Extracorporeal Membrane Oxygenation used in the face of cardiac and/or respiratory arrest is not new. However, as ECLS systems become smaller, easier to use and widely available, the expansion of the therapy is inevitable. The challenge will be to decide when and where to initiate E-CPR.The CHEER trial (mechanical CPR, Hypothermia, ECMO and Early Reperfusion) is a single center, prospective, observational study conducted at The Alfred Hospital in Melbourne, Australia. Their experience was recently published in Resuscitation. The CHEER Trial
The results of the study are encouraging as compared to previously published reports. However, caution must be undertaken by centers that read the article and decide that their center should have an E-CPR program. The authors very carefully describe the use of mechanical chest compressions (Autopulse™) and iced saline lavage as well as the use of a team of expert physicians and nurses trained in ECMO. They also comment on the duration of time to place on ECMO as being a significant factor in survival. Their protocol involved emergency services provided in the field to assure that the protocol was started as soon as possible. The authors also describe preventive management of lower limb ischemia with placement of a backflow cannula.
Their results are encouraging for both outside hospital cardiac arrest and in hospital cardiac arrest patients, and by all accounts should be considered when decisions about starting an E-CPR program are being made. Nevertheless, purchasing an ECLS blood pump and having the initiative is not enough. The significant factor that most institutions fail to consider is the staff. If the team is not adequately trained and experienced, the availability of E-CPR may not contribute to increased survival for their patients.

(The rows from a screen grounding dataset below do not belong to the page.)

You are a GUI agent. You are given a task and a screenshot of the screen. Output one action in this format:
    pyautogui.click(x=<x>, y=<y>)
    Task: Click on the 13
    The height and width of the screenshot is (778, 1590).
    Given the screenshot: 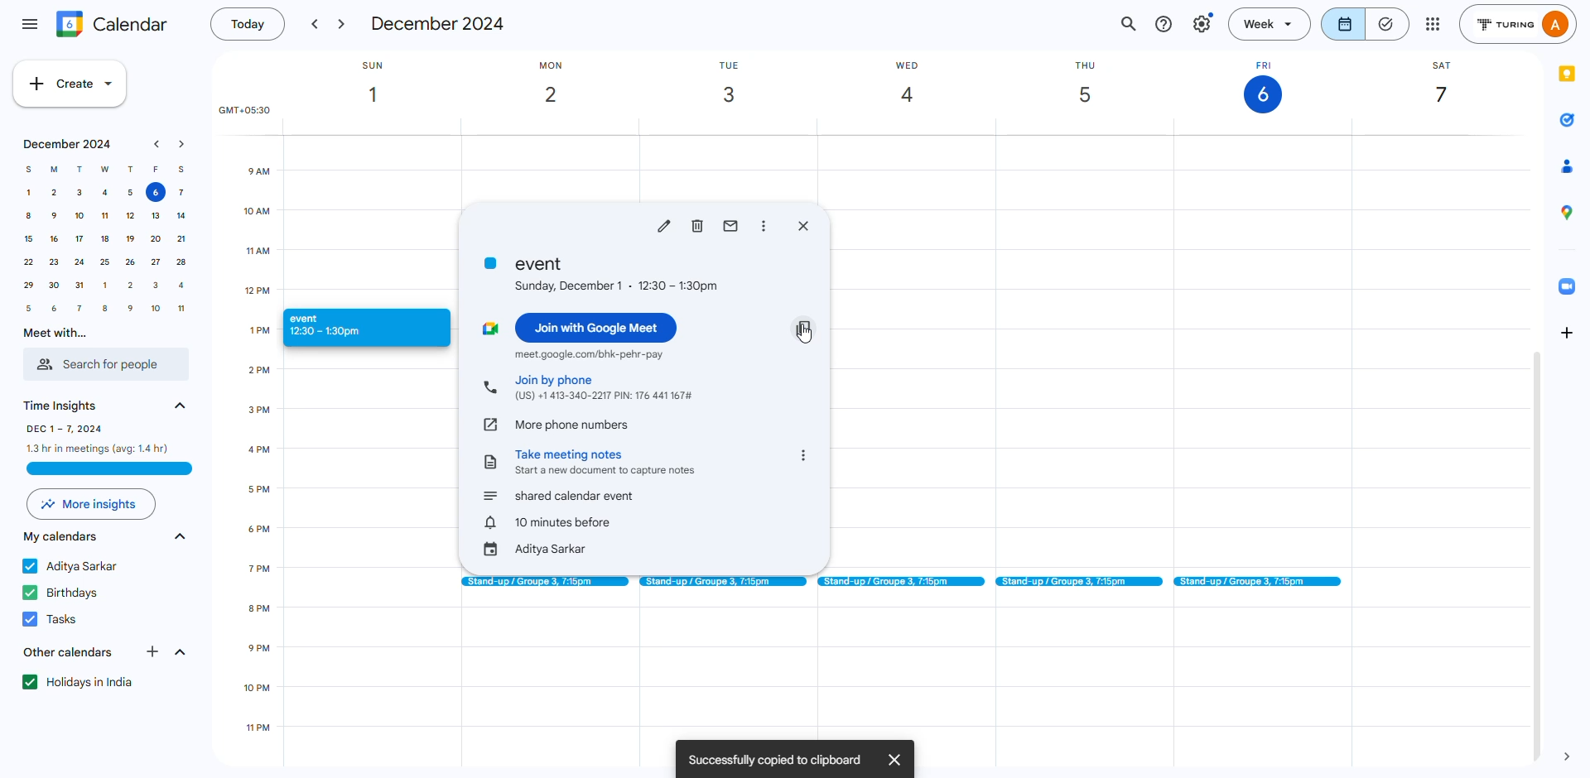 What is the action you would take?
    pyautogui.click(x=153, y=216)
    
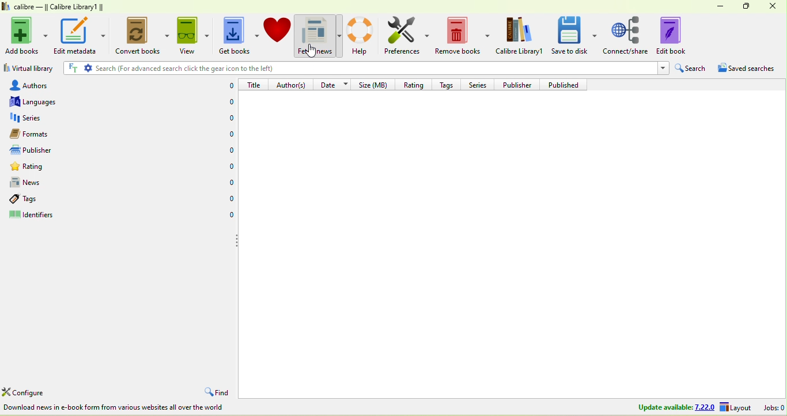  I want to click on search {for advanced search click the gear icon to the left], so click(356, 67).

Training physicians to insert cannulas and ECMO Specialists to initiate and manage the ECLS system is not an easy task. If the team is new to ECMO as a therapy, the groundwork doesn’t even exist yet for building these new skills upon.
Additionally, the increased burden on resources with initiating an E-CPR program can be overwhelming. Most ECMO centers have a limited number of ECLS Systems and staff who are trained to care for these patients. How do you offer a new service to a high-risk population and assure that you are not depriving other populations of the service? How many patients code in your institution on a daily basis? Do you offer E-CPR to every one? Institutions need to have in place appropriate protocols and procedures for patient selection and use of ECMO in all populations.
E-CPR is a valuable tool. It most definitely will save lives. Assure that your team is approaching this ‘new frontier’ with wisdom and the education to give your patients the best possible outcomes.